The ability of the local to resist unwanted impulses of globalization (the so-called “density”). On the global stage, extreme examples of such resistance include North Korea, though in most cases we are not dealing with such extreme scenarios. An important aspect of “density”—whether economic, cultural, institutional, or military—is that a locality (including nations, religions, etc.) has the capacity for selective acceptance of global influences.
The ability of the local to modify and refract the impulses of globalization that pass through it. Glocality leads to the creation and spread of hybridity, cultural pluralism, and ethnic and religious heterogeneity in everyday life. In postcolonial theory and specialized cultural studies, terms such as hybridity, creolization, syncretism, and mestizaje have been used as close analogs to “glocality” (see, for example: [
43,
44,
45]). It is undeniable that this glocal hybridity is arguably the most important and visible consequence of the increasing process of social refraction observed in the 21st century [
46].
An illustration of the logic of the conceptual metaphor of refraction for the main types of glocalization processes is presented in
Figure 1.
A fourth scenario can be identified in the form of a new economic and cultural phenomenon known as “lobalization” [
47], which denotes a certain type of “revenge” of the local over the global. Lobalization is understood as a situation in which locally produced goods are marketed in the region as prestigious imported brands (either through mimicry, as in the case of the famous Chinese “Abibas,” or as outright copying). An important aspect of this phenomenon is that “lobal” products begin to circulate on a planetary scale, which can negatively affect not only the original global manufacturer but also local creative sectors.
2.3. Application in Economic Research
Aspects of glocalization are most often explored in sociological or cultural studies, whereas its economic dimension typically remains somewhat “in the shadows.” We can distinguish three main vectors of economic research with a glocalization focus: the geoeconomic mapping of the world (macro level); the study of the spatial organization of economic activity (meso level); and the analysis of MNC strategy (micro level). These potential vectors of academic inquiry within the economic sphere of glocalization are presented in
Table 1.
The above conceptual approaches allow us to capture the main views on the interaction within the framework of the global-local binary. Of course, the ontology and theory of glocalization are not yet at the stage of final completion. Researchers have not yet reached a final consensus on the delimitation of ontological fields of terms in the chain “global”–“glocal”–“local”.

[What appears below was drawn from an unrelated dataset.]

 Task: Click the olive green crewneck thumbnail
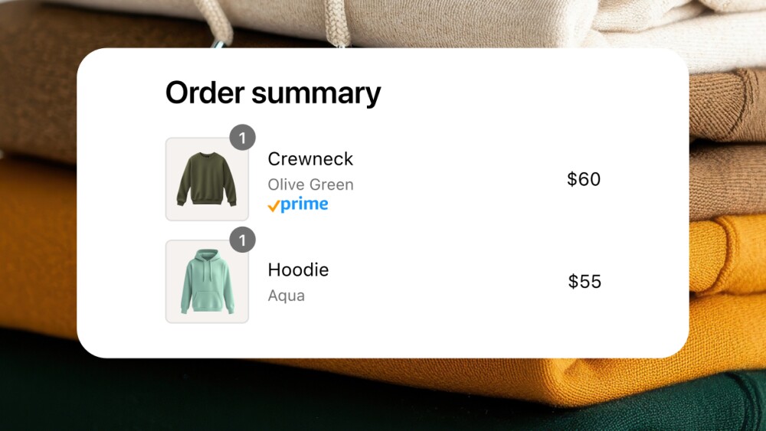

This study addresses three research questions: (1) To what extent can European regions generate globalization impulses? (2) How do regions resist external impulses? (3) How do regions transform global impulses into localized outcomes? We hypothesize that regions with medium resistance exhibit the strongest transformative capacities.
3. Materials and Methods
Empirical studies focusing on the processes of economic glocalization in European regions (and countries) remain scarce. This is primarily due to the absence of comprehensive statistical data on interregional trade and capital flows, as well as the underdeveloped state of methodological frameworks for interpreting and analyzing glocalization. In open-access sources, we found only a limited number of analytical studies that examine the economic dimensions of glocalization processes in Europe. Notably, the work by Knödler & Albertshauser [
48], based on the analysis of firm-level foreign direct investment (FDI) data across 32 regions in Western Germany, stands out. Other scholarly contributions addressing the spatial economic aspects of glocalization are predominantly descriptive rather than quantitative. Among these, the studies of glocalization processes in Croatia [
49] and Romania [
50] merit specific attention.
As a logical conclusion of our analysis of glocalization processes, we have developed a system of glocalization indices intended to assess the capacity of a location to generate a “globalization impulse,” to resist it, or to modify it in accordance with the conceptual metaphor of refraction, discussed in
Section 2.
One of the most critical factors shaping a region’s capacity to generate new globalization impulses (primarily through innovation diffusion), to resist such impulses, and to form glocalization systems is the dimension of regional creativity. For analyzing regional creativity, we apply the methodological framework developed by Lishchynskyy & Lyzun [
51] as adaptation of Sleuwaegen &Boiardi [
52] approach to identify four “I’s” of regional creativity:
Institutions
Intelligence
Inspiration
Infrastructure
A methodology for calculation of four parameters of regional creativity is presented in
Figure 2.
A crucial aspect of such approach is that proposed parameters of creativity are endogenous to the system, unlike, for instance, firm location choices. Given their endogeneity, these four parameters also serve as important strongholds of the glocalization complex formed within a given territory (in our case, the EU). However, we could not ignore the global forces, such as trade or investment, when assessing the parameters of regional sustainability [
53].
Variables were selected based on theoretical alignment with the 4I framework [
51] and data availability across EU regions. For instance, Inspiration and Infrastructure represent proactive creative capacities, hence placed in Generation and Transformation indices. Conversely, Institutions and Intelligence reflect more passive absorptive capacities, thus aligned with Resistance.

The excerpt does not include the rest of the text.